Dodos have been extinct for centuries, but it’s not a simple matter to definitively designate a species as extinct. (Shutterstock)
But when does extinction start? That would seem like an easy question to answer. In the dry prose of the International Union for Conservation of Nature (IUCN), extinction has occurred when “there is no reasonable doubt that the last individual of a species has died.”
And as we know from watching courtroom dramas, the concept of “no reasonable doubt” is a high bar, meant to protect the innocent in society. In conservation, it is to guard against crying wolf.
No longer extinct
In the 1980s, it was suggested that an extinction should be declared if a species was not observed for 50 years. That seems like a long time, but it wasn’t long enough. Many species have been rediscovered decades or even centuries after their last observation.
For example, the black-browed babbler was recently recorded in the jungles of Borneo for the first time in 170 years!
And indeed, extinction need not technically be forever: some rediscovered species had been formally declared extinct. These species are referred to as Lazarus species — for instance, the Miles’ robber frog was brought back from the dead after it was located in a Honduran cloud forest in 2008.
Incorrectly declaring a species extinct can have serious consequences. Potentially urgent conservation actions for the species in question stop, and in some cases, those conservation actions can help protect entire ecosystems.
Perhaps more importantly, crying wolf undermines the credibility of extinction as a label.

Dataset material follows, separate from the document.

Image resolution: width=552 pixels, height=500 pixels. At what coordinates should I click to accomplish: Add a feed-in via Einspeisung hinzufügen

Beyond reasonable doubt is a conservative position, but it leaves us in a bit of a pickle. With our colleague, Andrew Fairbairn, we recently documented that surprisingly many species have not been seen in over 50 years, and remain in a sort of limbo between extant (species that are currently living) and extinct.
Putting species in limbo is not helpful. A 2019 report by the United Nations suggested that a million species are threatened with extinction (roughly 12 per cent of all species). The actual number of species that have been declared extinct by the IUCN seems, on the face of it, much less dramatic: only 85 mammals or less than 2% of that group, for instance.

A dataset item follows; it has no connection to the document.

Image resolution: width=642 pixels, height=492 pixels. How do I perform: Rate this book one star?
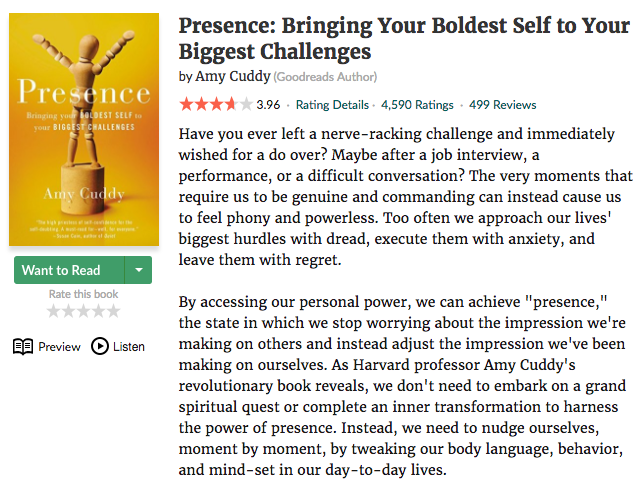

Such a mismatch can, to put it mildly, sow confusion. And because more and more species are predicted to become extinct, discrepancies between the number of “going extinct” and the number of “gone extinct” species may become more of a problem.

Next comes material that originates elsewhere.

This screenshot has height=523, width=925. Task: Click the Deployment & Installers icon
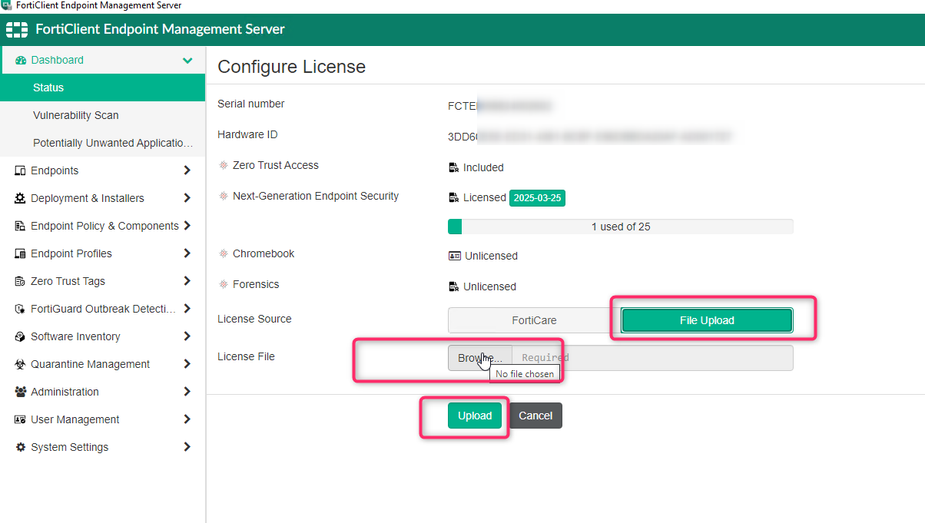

In our study, we found that 562 terrestrial vertebrates — mammals, birds, amphibians and reptiles — are currently stuck in lost species limbo, almost twice as many as the number declared extinct.
None of these have been declared extinct, but none have been reliably observed for at least 50 years. The famous ivory-billed woodpecker was last seen in 1944, although purported sightings continue to this day. And the last confirmed sighting of a Canadian species, the Eskimo curlew, was in 1963.
While most of these lost species are (or were) found in the tropics, they also hail from the United States, China, Australia and Canada, and include everything from tiny shrews and salamanders to dolphins and wild cattle.
Searching for proof
So what should be done about the confusing problem of lost species? Clearly, the answer is to go looking for them.
That is, of course, easier said than done. Many lost species live in remote ecosystems that are difficult to reach, like inaccessible rainforests or vast tundras. There are plenty of skilled field scientists who would love nothing more than to spend their time in under-studied ecosystems searching for lost animals, but funding to support such fieldwork is becoming increasingly scarce.
Securing funding sources to support searches for lost species is therefore important. This could perhaps be helped by better awareness of and management of lost species as a group. While 50 years is an arbitrary measure, it might help focus attention by defining a clear list of candidate species.
We envision a scorecard of lost species, updated as time passes and species go on and come off when rediscovered or declared extinct.
We end with the full and depressing formal definition of extinct:
“a taxon is presumed Extinct when exhaustive surveys in known and/or expected habitat, at appropriate times (diurnal, seasonal, annual), throughout its historic range have failed to record an individual.”
We believe many lost species are not extinct, and so will be rediscovered. Each rediscovery will be cause for minor celebration and, we would hope, renewed attention and interest. But we really need to know, one way or the other.
Tom Martin, a conservation scientist with the Wild Planet Trust, and Gareth Bennett, an undergraduate student in biological sciences at Simon Fraser University, co-authored this article.